La décentralisation de 1982 à la mode Mitterrand-Defferre a-t-elle vraiment favorisé le dynamisme économique de notre pays et amélioré le sort de nos concitoyens ?
 Entre le département sans doute obsolète et la région qui gonfle ses biceps dans ses palais néroniens, une instance médiane serait peut-être opportune, voire suffisante
Personne n’a envisagé cette solution.
Incombe-t-il aux élus régionaux de s’occuper des CHU et des universités ?
 La définition et la mise en oeuvre d’une politique du territoire ne relèvent-elles pas nécessairement du pouvoir central ?
 Peut-être succombons-nous à un mimétisme sans pertinence en nous référant aux Länder allemands ou aux généralités espagnoles.
Rien ne nous prédispose à une forme quelconque de fédéralisme et par le fait, l’utilité de l’échelon régional est sujette à caution.
Ce qui n’implique nullement un retour au jacobinisme d’antan.
C’est d’un allégement de la fiscalité et d’un écrémage de la bureaucratie que la France a besoin.
 Les régions vont coûter cher, surajouter des pesanteurs et la mégalomanie de leurs élus menacera l’unité nationale : ça fait beaucoup de nuisances pour un bénéfice plus qu’aléatoire.

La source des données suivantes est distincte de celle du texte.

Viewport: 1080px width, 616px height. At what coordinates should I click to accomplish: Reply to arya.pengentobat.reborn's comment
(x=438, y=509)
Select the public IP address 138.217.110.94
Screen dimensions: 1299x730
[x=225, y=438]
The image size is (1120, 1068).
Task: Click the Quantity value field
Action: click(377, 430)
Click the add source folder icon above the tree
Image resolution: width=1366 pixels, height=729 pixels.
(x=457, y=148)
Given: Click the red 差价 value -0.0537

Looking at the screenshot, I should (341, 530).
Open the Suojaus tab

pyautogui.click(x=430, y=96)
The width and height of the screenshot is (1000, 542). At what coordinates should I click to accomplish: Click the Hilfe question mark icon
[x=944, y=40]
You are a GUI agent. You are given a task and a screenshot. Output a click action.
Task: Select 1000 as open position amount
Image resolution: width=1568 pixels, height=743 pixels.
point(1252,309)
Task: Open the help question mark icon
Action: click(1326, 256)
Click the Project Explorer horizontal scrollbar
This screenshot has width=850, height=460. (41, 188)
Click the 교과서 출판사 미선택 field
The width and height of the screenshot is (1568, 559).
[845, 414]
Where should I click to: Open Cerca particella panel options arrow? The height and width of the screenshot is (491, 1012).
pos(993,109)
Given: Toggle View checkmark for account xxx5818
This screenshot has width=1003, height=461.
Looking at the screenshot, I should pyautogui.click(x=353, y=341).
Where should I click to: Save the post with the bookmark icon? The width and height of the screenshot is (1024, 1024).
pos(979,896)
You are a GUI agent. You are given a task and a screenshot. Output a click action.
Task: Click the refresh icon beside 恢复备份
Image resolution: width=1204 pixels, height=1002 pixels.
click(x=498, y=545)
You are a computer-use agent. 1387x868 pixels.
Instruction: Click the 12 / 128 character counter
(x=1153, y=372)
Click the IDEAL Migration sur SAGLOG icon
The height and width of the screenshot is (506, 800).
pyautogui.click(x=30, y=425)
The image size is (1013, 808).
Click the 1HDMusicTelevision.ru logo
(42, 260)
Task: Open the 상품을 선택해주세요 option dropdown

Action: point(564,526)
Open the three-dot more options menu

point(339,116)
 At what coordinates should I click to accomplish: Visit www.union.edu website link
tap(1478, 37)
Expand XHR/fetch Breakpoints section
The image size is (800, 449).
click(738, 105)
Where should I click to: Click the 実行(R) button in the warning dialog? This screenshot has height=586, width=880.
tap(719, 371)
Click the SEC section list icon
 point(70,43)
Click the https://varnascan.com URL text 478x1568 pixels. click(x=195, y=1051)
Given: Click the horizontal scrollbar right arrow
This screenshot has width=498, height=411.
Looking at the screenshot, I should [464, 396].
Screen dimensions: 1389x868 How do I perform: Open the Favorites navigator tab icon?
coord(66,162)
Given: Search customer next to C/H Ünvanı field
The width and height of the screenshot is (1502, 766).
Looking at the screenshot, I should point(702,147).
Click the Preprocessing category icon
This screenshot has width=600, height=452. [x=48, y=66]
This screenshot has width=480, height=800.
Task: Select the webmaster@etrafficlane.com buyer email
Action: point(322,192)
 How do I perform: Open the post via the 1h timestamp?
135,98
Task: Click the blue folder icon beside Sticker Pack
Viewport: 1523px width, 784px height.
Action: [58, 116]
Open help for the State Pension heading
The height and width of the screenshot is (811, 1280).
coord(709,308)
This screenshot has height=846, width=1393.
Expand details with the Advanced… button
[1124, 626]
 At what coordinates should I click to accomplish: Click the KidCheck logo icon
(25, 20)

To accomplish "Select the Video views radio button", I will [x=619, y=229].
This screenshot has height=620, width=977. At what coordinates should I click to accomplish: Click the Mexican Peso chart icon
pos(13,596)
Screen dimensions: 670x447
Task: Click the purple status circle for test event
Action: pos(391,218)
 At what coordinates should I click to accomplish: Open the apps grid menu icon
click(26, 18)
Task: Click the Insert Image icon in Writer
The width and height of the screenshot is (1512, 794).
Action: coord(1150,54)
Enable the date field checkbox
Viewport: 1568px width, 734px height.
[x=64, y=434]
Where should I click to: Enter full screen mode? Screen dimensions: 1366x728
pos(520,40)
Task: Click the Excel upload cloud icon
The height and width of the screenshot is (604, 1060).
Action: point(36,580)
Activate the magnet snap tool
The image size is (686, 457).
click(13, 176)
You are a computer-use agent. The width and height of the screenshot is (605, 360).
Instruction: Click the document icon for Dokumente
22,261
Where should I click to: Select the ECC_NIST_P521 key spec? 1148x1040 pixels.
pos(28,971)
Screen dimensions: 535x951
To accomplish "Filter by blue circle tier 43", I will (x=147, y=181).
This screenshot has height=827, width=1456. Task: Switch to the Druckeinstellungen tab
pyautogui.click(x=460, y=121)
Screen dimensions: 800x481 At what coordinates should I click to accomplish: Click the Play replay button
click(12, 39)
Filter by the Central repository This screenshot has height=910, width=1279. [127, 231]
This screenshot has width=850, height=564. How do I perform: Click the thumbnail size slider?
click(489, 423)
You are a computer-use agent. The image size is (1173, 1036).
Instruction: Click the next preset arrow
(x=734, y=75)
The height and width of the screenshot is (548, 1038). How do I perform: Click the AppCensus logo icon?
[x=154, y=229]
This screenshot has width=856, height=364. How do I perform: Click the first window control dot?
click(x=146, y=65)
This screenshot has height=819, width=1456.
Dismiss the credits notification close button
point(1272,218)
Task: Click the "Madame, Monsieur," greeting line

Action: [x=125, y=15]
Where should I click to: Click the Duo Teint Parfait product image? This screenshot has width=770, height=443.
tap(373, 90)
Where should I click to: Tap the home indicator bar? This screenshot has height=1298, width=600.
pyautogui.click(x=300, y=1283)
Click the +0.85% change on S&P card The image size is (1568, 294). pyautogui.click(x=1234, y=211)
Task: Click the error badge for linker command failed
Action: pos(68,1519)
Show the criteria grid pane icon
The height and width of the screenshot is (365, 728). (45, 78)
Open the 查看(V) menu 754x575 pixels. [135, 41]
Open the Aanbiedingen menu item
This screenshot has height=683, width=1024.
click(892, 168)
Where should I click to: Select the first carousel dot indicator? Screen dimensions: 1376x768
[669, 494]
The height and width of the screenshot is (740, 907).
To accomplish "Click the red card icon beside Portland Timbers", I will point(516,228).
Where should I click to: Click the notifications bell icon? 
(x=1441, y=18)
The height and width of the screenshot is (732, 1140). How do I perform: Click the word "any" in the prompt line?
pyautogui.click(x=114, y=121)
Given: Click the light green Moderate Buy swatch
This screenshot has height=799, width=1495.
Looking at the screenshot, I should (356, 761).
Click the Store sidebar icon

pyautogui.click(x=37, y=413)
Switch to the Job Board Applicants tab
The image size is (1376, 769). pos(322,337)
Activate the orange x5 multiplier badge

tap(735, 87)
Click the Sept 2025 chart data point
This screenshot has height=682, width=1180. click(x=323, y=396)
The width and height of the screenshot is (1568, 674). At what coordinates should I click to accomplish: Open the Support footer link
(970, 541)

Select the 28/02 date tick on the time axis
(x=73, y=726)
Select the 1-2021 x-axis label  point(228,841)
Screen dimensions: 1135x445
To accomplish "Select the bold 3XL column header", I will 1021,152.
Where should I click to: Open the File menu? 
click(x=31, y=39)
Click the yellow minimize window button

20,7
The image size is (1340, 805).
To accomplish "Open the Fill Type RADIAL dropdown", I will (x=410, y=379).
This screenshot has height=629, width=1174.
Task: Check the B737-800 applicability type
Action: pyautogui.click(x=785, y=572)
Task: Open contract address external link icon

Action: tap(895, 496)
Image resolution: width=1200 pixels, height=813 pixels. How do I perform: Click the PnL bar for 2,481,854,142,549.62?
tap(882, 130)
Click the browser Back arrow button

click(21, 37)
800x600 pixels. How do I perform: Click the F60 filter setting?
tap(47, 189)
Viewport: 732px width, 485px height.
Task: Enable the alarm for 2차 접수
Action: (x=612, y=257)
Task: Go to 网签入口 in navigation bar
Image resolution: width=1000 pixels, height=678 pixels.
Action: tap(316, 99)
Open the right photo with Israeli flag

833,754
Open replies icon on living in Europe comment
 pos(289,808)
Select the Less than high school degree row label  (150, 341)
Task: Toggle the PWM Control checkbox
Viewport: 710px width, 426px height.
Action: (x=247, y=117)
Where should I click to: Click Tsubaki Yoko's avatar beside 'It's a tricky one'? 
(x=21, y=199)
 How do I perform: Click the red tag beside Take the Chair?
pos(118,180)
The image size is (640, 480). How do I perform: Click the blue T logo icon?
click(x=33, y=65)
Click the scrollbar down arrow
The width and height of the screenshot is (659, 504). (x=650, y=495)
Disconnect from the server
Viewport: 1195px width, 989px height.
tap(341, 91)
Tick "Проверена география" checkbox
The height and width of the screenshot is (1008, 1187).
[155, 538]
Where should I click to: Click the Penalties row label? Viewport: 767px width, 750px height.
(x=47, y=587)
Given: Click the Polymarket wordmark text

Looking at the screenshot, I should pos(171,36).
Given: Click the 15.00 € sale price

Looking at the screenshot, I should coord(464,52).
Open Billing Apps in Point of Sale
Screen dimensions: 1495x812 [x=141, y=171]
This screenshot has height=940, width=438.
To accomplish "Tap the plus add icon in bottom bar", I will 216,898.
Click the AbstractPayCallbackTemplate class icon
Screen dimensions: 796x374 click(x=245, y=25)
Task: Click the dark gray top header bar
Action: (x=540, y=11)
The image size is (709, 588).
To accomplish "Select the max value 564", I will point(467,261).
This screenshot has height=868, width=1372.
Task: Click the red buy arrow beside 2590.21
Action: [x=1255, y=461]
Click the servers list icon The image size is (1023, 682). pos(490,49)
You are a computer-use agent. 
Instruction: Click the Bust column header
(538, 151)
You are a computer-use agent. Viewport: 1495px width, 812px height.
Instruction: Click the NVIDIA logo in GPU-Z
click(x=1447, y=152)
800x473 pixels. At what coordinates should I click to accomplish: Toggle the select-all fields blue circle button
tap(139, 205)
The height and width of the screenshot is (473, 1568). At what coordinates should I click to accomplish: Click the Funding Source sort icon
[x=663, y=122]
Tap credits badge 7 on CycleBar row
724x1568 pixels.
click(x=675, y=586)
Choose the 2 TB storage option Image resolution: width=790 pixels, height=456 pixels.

Mais à quoi bon épiloguer ?

 Cette réforme tournera court et au fil du temps, hélas, marquisats, baronnies, comtés, duchés et principautés vont continuer de s’empiler, de se rengorger et de nous ruiner.

 Nos éminences ne cessent de gloser sur leurs “valeurs républicaines” alors qu’elles nous concoctent à leur seul profit ce que l’Ancien Régime avait de pire.